* Exercise instructions
Each line with the string "width" is to be copied from the records below.

* Records for the exercise
----------

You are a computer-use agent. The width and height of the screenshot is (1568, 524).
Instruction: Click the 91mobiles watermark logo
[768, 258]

----------

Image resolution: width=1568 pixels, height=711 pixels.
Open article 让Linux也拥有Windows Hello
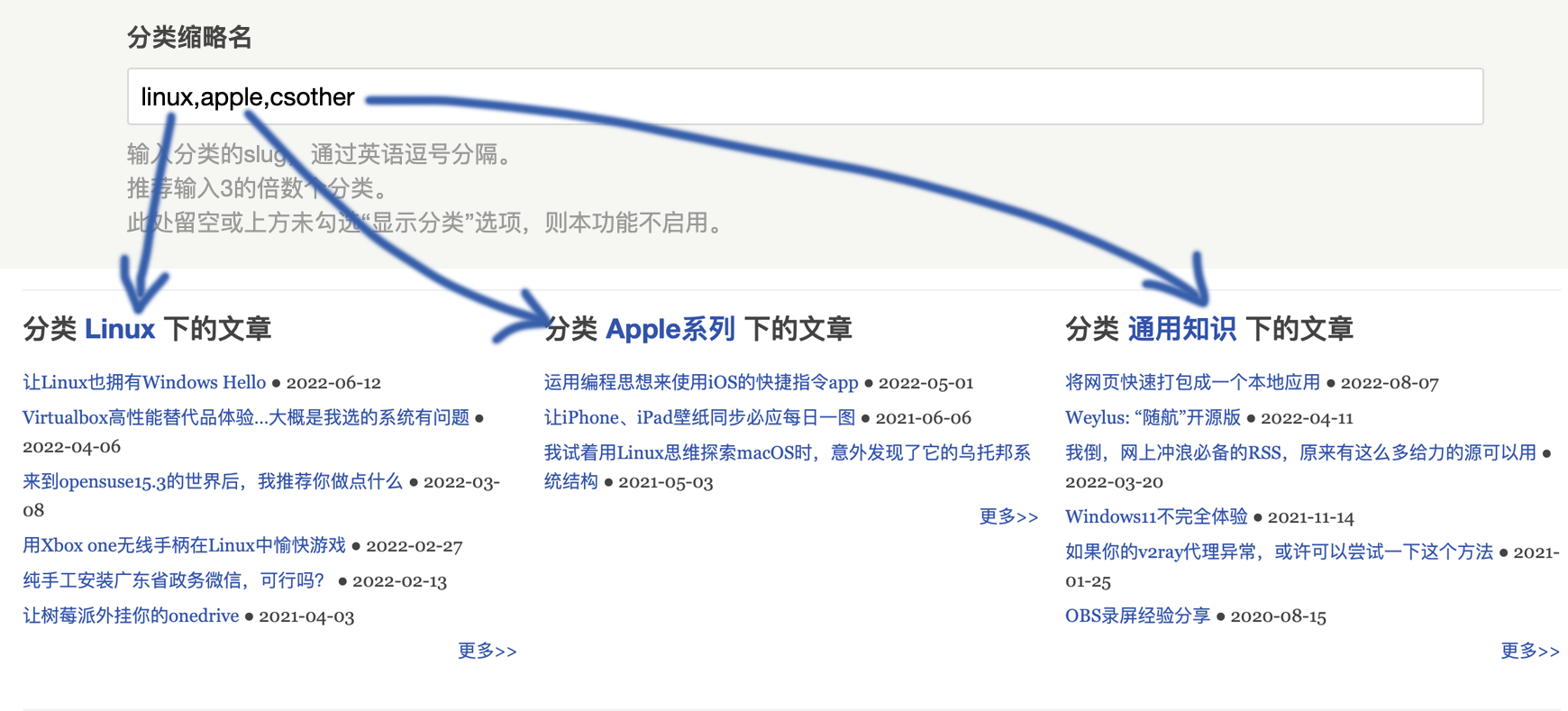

----------

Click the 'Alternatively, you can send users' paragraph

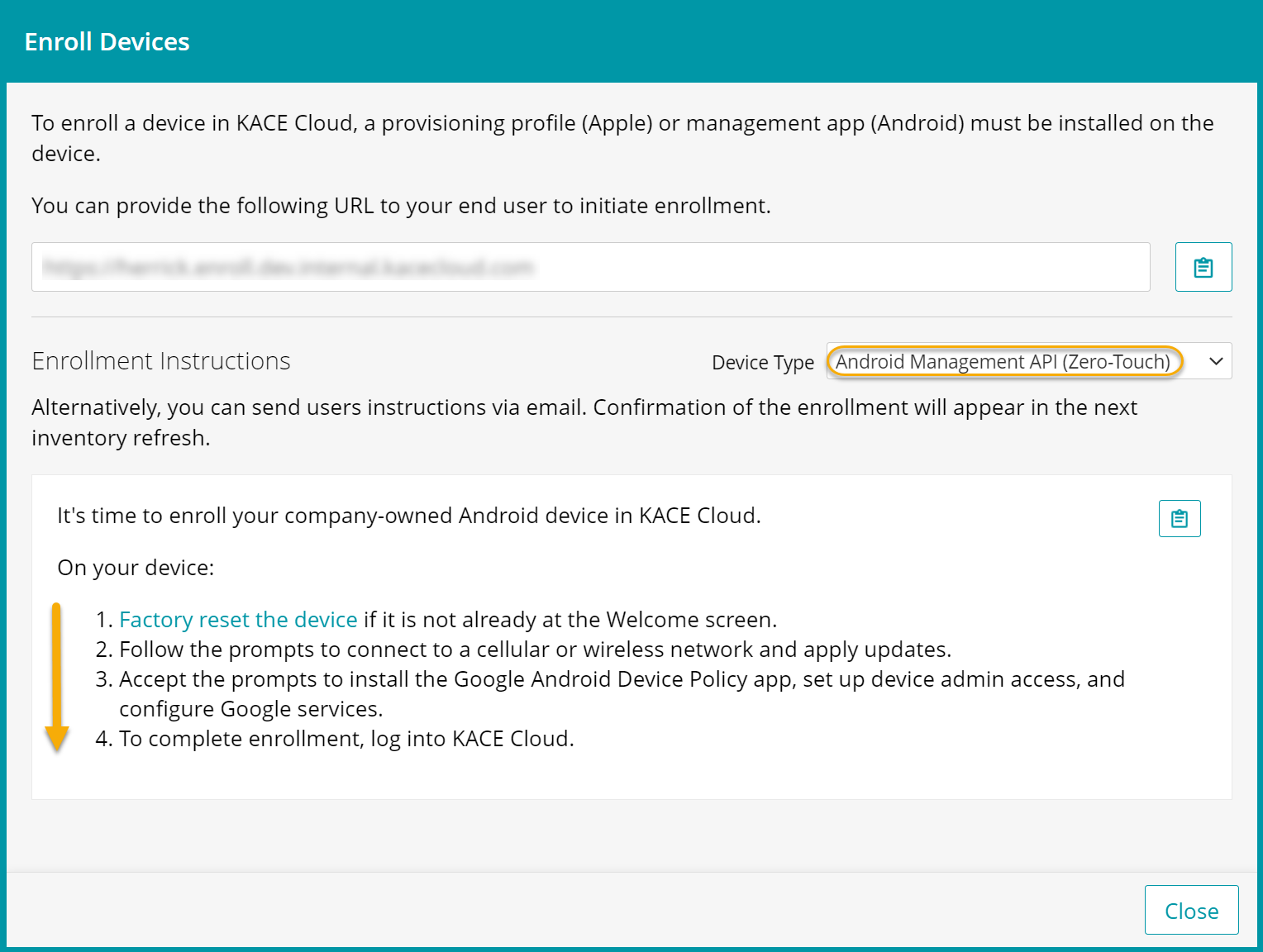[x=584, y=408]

----------

* Written answer
You are a computer-use agent. The width and height of the screenshot is (1568, 524).
Image resolution: width=1568 pixels, height=711 pixels.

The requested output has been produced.